Recalls / —
—#86098
Product
Merit Medical Systems, Inc., Convenience Trays, custom packaged under the following Merit Medical labels: (1) Prentice PICC Kit, Catalog number K12T-03698; (2) Insertion Kit, catalog number K12T-03050C; and (3) Angio Procedure Pack, catalog number K09T-09530A.
- FDA product code
- KDD — Kit, Surgical Instrument, Disposable
- Device class
- Class 1
- Medical specialty
- General, Plastic Surgery
- 510(k) numbers
- K984558
- Affected lot / code info
- Lots: V705949, Exp 2010-05 V698581, Exp 2010-04 V700586, Exp 2012-04 V707921, Exp 2012-04
Why it was recalled
Surgical gloves in hospital convenience kits may be degraded and tear during use.

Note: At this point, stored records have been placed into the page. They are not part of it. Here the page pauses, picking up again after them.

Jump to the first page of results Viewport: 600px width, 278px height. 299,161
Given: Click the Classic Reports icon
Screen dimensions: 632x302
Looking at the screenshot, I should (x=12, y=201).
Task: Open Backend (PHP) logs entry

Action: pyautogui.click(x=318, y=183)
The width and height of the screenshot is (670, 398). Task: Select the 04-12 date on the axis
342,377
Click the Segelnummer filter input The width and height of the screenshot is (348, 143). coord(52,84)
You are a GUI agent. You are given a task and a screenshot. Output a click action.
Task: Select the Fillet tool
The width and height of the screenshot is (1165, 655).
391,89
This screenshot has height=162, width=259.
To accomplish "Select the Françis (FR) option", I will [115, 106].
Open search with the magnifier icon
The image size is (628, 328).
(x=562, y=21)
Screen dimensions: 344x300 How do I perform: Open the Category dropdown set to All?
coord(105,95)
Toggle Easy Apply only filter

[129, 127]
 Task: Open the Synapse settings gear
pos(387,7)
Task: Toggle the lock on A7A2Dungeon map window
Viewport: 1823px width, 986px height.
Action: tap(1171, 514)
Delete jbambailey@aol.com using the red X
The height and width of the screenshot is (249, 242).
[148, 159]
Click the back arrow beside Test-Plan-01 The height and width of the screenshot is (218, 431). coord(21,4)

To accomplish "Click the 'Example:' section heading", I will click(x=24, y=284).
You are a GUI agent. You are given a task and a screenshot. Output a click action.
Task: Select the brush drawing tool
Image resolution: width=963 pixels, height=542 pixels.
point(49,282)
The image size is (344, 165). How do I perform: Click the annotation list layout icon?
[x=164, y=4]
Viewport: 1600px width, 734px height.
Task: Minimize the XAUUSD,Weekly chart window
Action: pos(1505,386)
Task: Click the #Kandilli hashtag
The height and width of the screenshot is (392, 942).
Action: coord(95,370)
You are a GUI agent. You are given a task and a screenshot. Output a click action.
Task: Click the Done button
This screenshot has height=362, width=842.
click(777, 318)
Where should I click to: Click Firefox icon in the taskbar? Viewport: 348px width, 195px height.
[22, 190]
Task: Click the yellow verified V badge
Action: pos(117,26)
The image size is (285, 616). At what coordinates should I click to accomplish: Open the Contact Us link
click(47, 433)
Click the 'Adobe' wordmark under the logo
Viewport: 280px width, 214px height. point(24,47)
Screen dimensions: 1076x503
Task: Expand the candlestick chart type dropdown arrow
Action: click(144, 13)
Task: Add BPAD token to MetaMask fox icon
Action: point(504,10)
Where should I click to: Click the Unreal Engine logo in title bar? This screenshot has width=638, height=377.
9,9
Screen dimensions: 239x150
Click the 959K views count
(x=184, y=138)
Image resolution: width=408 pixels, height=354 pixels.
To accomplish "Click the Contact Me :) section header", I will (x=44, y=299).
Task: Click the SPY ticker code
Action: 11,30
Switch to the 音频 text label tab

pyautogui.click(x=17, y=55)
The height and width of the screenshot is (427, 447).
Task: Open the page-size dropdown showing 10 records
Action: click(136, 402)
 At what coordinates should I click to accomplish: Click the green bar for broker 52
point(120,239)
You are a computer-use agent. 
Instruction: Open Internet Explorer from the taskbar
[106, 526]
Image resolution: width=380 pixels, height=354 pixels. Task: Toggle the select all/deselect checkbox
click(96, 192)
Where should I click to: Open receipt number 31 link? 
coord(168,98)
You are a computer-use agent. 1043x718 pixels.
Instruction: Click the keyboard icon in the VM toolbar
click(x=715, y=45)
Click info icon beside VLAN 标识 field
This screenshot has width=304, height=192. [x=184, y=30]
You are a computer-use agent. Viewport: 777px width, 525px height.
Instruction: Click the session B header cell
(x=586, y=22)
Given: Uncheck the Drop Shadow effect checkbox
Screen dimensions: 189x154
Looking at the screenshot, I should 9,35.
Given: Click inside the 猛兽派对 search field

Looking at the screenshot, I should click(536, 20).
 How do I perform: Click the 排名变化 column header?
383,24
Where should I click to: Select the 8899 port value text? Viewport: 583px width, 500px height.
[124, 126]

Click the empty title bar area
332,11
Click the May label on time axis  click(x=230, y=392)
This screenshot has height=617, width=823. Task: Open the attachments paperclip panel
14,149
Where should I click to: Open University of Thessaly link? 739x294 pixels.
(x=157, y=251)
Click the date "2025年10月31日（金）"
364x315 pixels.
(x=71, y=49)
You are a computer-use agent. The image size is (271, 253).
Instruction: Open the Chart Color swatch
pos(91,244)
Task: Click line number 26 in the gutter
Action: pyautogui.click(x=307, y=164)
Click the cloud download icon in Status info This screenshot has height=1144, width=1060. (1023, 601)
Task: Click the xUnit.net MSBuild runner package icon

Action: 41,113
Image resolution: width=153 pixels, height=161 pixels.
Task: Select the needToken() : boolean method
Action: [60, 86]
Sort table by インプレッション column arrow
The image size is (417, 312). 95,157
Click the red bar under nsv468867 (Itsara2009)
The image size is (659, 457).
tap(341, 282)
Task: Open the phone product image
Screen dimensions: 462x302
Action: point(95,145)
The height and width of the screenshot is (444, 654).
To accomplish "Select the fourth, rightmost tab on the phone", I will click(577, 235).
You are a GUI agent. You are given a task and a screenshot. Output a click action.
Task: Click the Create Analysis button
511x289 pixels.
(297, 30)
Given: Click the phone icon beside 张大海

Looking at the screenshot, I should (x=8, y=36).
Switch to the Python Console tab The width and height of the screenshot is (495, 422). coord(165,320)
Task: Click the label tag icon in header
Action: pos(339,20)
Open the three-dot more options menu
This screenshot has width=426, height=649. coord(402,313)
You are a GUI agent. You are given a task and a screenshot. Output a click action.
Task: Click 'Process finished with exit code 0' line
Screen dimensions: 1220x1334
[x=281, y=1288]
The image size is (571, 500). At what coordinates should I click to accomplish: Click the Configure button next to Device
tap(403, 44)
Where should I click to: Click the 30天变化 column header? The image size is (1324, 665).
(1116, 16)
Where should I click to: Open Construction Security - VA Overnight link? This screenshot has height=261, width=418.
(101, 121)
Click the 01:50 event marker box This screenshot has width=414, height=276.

Root cause (FDA determination)
Nonconforming Material/Component
Action the firm took
Merit Medical Systems notified customers by phone, fax, or visit by sales representatives on 05/19/09. The notification advised of the convenience kit correction due to the recall of the Derma Prene Ultra Surgical Gloves, and that use of the product should cease immediately. Sales representatives were instructed to provide replacement gloves and "warning" stickers to be placed on identified kits in inventory. The warning stickers advise the customer to discard the surgical gloves in the kit and replace. Customers were requested to verify product disposition by signing a response form.
Recalling firm
- Firm
- Merit Medical Systems, Inc.
- Address
- 12701 N. Kingston Avenue, Chester, Virginia 23836-2700
Distribution
- Distribution pattern
- USA distribution: nine hospitals in Texas and Colorado.
Timeline
- Recall initiated
- 2009-05-19
- Posted by FDA
- 2009-11-23
- Terminated
- 2009-12-03
- Status
- —
Source: openFDA Device Recall endpoint. Recall record ID #86098. The FDA issues recall classifications as health-hazard assessments, not legal findings; for legal claims consult a licensed attorney.